TEXTAUSZUG:
-*-

Kultur in bester Verfassung

Kulturförderung passiert auf allen Ebenen der Staatlichkeit, auf der Weltebene genauso wie auf Gemeindeebene. Die Regeln dafür sind höchst unterschiedlich. Doch haben übergeordnete Kriterien, wie z.B. die verfassungsmäßig garantierten Rechte auch im Rahmen der Kulturförderung Geltung.

Die „Kulturabteilung“ der Vereinten Nationen, die UNESCO, macht zurzeit vor allem mit ihrem Bemühen um den Schutz der kulturellen Vielfalt von sich reden. 2007 agiert sie mit einem Budget von $ 610 Millionen. Zur Aufgabe stellt sie sich: Die Verteidigung des kreativen Vermögens durch den Erhalt seiner Vielfältigkeit mit dem Ziel des friedlichen Zusammenlebens der Völker sowie den Erhalt und die Unterstützung des gemeinsamen kulturellen Erbes der Menschheit (Quelle).

Die Europäische Union sieht Kultur so wie alle anderen Materien unter den Aspekten von Wirtschaft und Wettbewerb: Die Kulturindustrie in der EU (Kino und audiovisueller Bereich, Verlage, Musik und Kunsthandwerk) sei eine wichtige Quelle von Einkommen und Arbeitsplätzen und beschäftige etwa sieben Millionen Menschen. Die Union [...] möchte für vorteilhafte Bedingungen sorgen, damit diese europäische Industrie international wettbewerbsfähig sein kann. Noch eine weitere Entdeckung hat die EU gemacht: „ Kultur und Kreativität, die mit einer sozialen Zielstellung einhergehen, tragen zu einer nachhaltigen Entwicklung und Gesellschaft bei.” (Quelle: The Economy of Culture in Europe – deutsche Zusammenfassung, Oktober 2006) Dies wiederum sei zur Erreichung der Lissabon-Ziele notwendig. Das Kulturbudget der EU zu beziffern ist schwierig, da Förderungen aus unterschiedlichsten Programmen kommen (z.B. auch aus der Arbeitsmarktförderung). Aus dem Förderprogramm Kultur 2007 stehen im laufenden Jahr € 29 Millionen zur Verfügung.

-*-

GESTELLTE AUFGABE 1: Schreiben Sie den Textauszug über Kulturförderung von "Kultur in bester" bis "der Menschheit (Quelle)." wortgetreu ab.
Der Textauszug und die Einträge haben unterschiedliche Herkunft.

-*-

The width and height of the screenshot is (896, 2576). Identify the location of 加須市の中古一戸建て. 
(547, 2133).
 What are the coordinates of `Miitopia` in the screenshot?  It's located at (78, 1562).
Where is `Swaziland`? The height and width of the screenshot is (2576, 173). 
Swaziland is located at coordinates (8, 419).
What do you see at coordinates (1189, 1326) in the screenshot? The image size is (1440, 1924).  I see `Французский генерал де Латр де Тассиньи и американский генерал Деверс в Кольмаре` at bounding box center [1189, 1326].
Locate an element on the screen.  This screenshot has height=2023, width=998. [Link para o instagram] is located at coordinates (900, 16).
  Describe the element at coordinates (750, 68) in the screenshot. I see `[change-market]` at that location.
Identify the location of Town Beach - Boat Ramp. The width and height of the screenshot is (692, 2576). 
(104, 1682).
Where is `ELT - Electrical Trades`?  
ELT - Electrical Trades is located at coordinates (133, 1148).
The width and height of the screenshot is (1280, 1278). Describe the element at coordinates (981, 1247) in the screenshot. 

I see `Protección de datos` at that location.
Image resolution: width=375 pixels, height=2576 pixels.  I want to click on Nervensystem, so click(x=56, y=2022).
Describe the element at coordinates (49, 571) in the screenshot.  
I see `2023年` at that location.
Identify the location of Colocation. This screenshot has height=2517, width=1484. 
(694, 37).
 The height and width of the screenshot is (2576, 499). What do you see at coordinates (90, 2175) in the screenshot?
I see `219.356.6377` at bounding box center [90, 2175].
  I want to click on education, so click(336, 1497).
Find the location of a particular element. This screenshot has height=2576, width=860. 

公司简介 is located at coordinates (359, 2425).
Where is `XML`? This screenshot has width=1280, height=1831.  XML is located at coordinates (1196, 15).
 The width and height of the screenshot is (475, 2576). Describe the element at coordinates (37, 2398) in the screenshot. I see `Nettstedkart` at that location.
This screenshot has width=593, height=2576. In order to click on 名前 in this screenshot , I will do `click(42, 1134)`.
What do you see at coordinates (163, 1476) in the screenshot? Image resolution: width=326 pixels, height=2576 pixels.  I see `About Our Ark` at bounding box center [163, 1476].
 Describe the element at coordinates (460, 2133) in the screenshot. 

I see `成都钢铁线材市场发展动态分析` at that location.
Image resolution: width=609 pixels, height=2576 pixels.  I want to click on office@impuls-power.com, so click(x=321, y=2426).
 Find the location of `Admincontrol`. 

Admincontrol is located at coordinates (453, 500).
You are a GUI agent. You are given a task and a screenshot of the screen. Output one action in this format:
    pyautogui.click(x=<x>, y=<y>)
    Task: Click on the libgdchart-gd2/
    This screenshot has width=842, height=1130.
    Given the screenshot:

-*-

GESTELLTE AUFGABE 2: Ändern Sie in den Einträgen die Zeilen von der Zeile mit "is (2576, 173)." bis zur Zeile mit "公司简介 is located at coordinates (359, 2425).", indem Sie "Identify the location of" durch "Determine the position of" ersetzen. Geben Sie nur diese Zeilen ansonsten unverändert wieder.

RICHTIGE ANTWORT 1:
Kultur in bester Verfassung

Kulturförderung passiert auf allen Ebenen der Staatlichkeit, auf der Weltebene genauso wie auf Gemeindeebene. Die Regeln dafür sind höchst unterschiedlich. Doch haben übergeordnete Kriterien, wie z.B. die verfassungsmäßig garantierten Rechte auch im Rahmen der Kulturförderung Geltung.

Die „Kulturabteilung“ der Vereinten Nationen, die UNESCO, macht zurzeit vor allem mit ihrem Bemühen um den Schutz der kulturellen Vielfalt von sich reden. 2007 agiert sie mit einem Budget von $ 610 Millionen. Zur Aufgabe stellt sie sich: Die Verteidigung des kreativen Vermögens durch den Erhalt seiner Vielfältigkeit mit dem Ziel des friedlichen Zusammenlebens der Völker sowie den Erhalt und die Unterstützung des gemeinsamen kulturellen Erbes der Menschheit (Quelle).

RICHTIGE ANTWORT 2:
Where is `Swaziland`? The height and width of the screenshot is (2576, 173). 
Swaziland is located at coordinates (8, 419).
What do you see at coordinates (1189, 1326) in the screenshot? The image size is (1440, 1924).  I see `Французский генерал де Латр де Тассиньи и американский генерал Деверс в Кольмаре` at bounding box center [1189, 1326].
Locate an element on the screen.  This screenshot has height=2023, width=998. [Link para o instagram] is located at coordinates (900, 16).
  Describe the element at coordinates (750, 68) in the screenshot. I see `[change-market]` at that location.
Determine the position of Town Beach - Boat Ramp. The width and height of the screenshot is (692, 2576). 
(104, 1682).
Where is `ELT - Electrical Trades`?  
ELT - Electrical Trades is located at coordinates (133, 1148).
The width and height of the screenshot is (1280, 1278). Describe the element at coordinates (981, 1247) in the screenshot. 

I see `Protección de datos` at that location.
Image resolution: width=375 pixels, height=2576 pixels.  I want to click on Nervensystem, so click(x=56, y=2022).
Describe the element at coordinates (49, 571) in the screenshot.  
I see `2023年` at that location.
Determine the position of Colocation. This screenshot has height=2517, width=1484. 
(694, 37).
 The height and width of the screenshot is (2576, 499). What do you see at coordinates (90, 2175) in the screenshot?
I see `219.356.6377` at bounding box center [90, 2175].
  I want to click on education, so click(336, 1497).
Find the location of a particular element. This screenshot has height=2576, width=860. 

公司简介 is located at coordinates (359, 2425).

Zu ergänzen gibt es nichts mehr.